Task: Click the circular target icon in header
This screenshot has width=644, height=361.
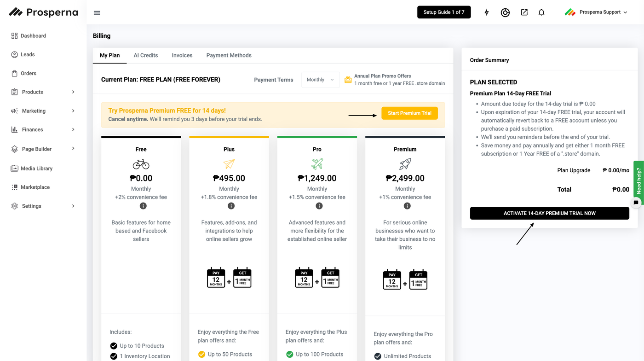Action: pos(505,12)
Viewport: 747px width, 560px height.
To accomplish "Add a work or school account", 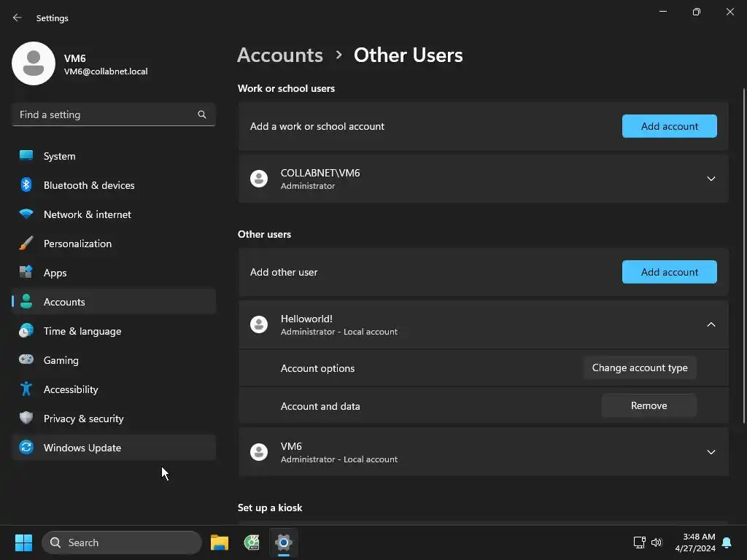I will click(669, 126).
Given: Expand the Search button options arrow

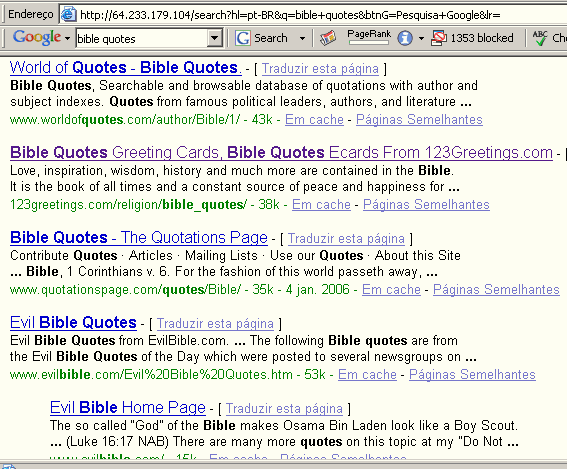Looking at the screenshot, I should [302, 38].
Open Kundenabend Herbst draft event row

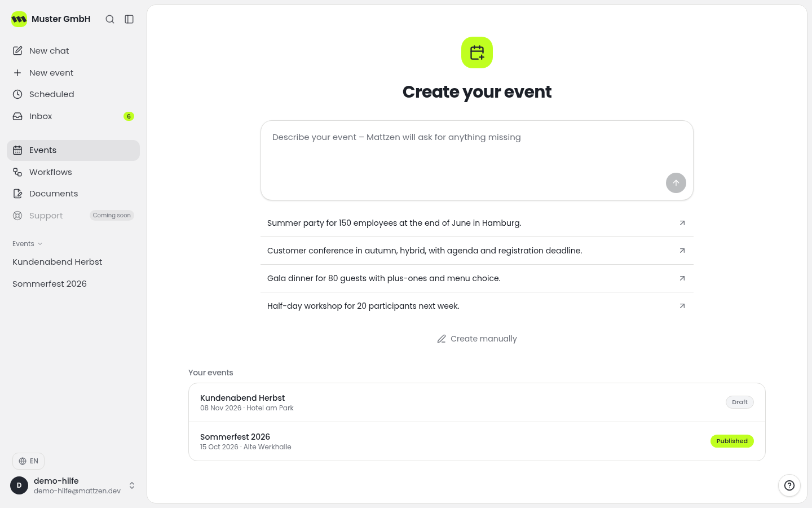tap(477, 402)
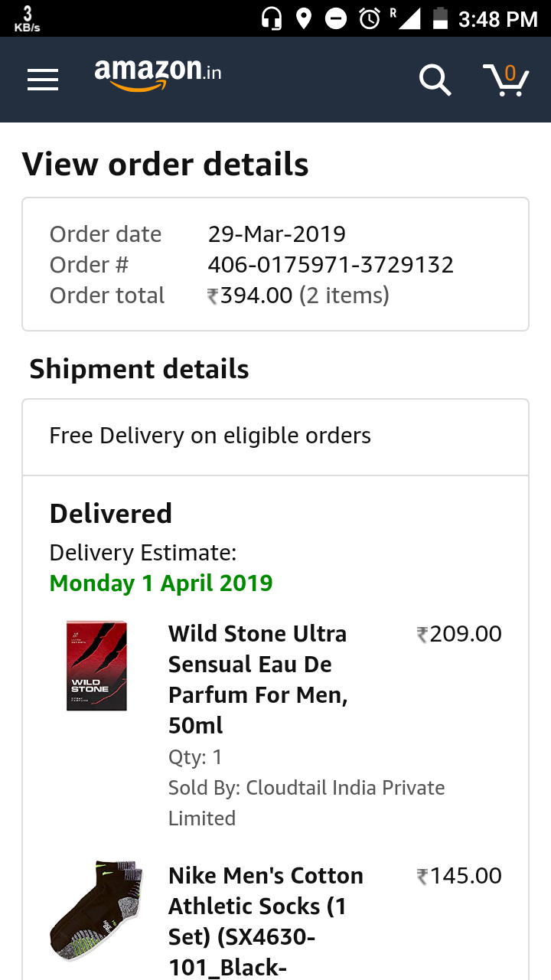This screenshot has height=980, width=551.
Task: Open Wild Stone Ultra Sensual product title
Action: [258, 679]
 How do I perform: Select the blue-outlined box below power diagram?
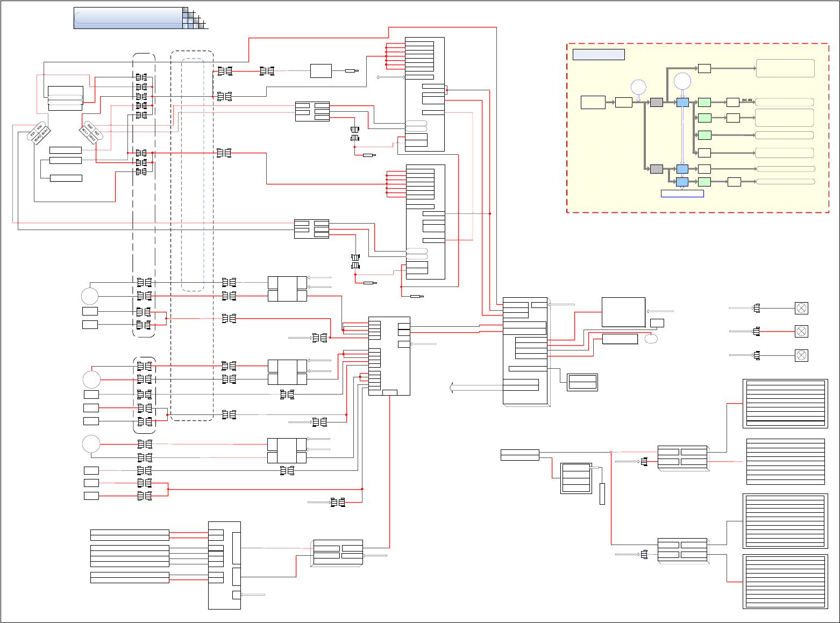[x=682, y=194]
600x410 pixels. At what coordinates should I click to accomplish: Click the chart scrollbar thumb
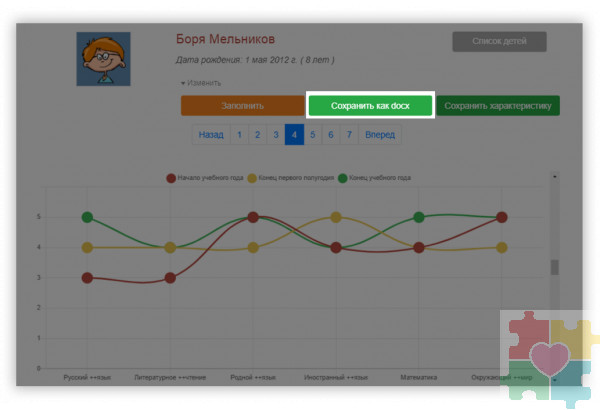(554, 267)
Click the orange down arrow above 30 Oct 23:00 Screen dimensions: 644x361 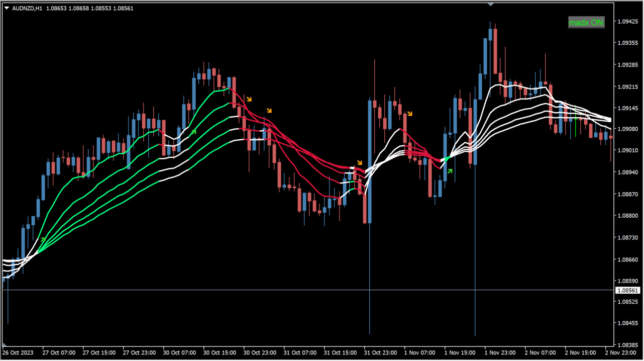269,110
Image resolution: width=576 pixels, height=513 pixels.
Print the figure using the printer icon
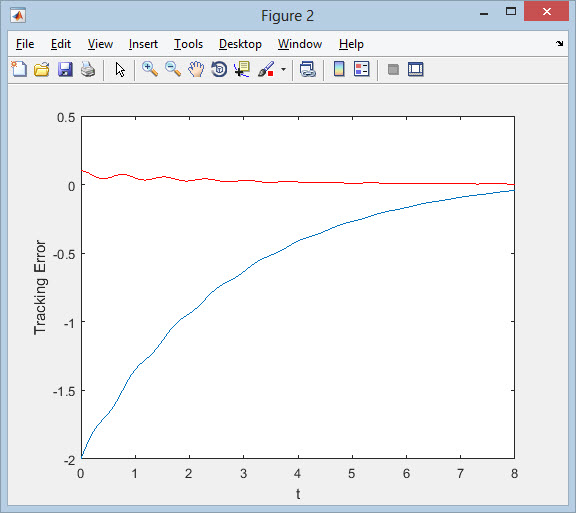tap(88, 69)
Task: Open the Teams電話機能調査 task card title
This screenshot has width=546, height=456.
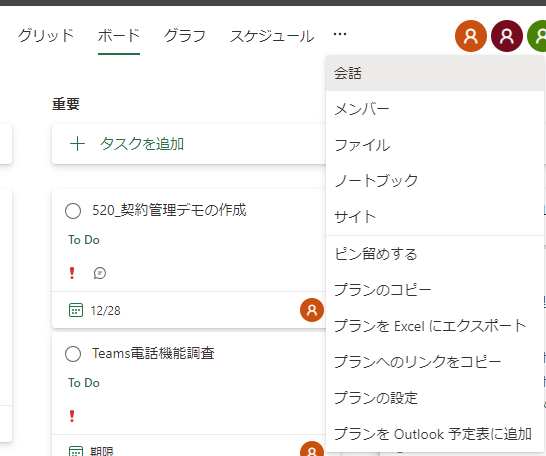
##########
# Problem requirements:
Copy exactly the lines that run from the line containing "Image resolution: width=576" to the end of the data, keeping both end lines and dropping every picture.

# Completed task:
Image resolution: width=576 pixels, height=513 pixels.
Print the figure using the printer icon
tap(88, 69)
Task: Open the Teams電話機能調査 task card title
This screenshot has width=546, height=456.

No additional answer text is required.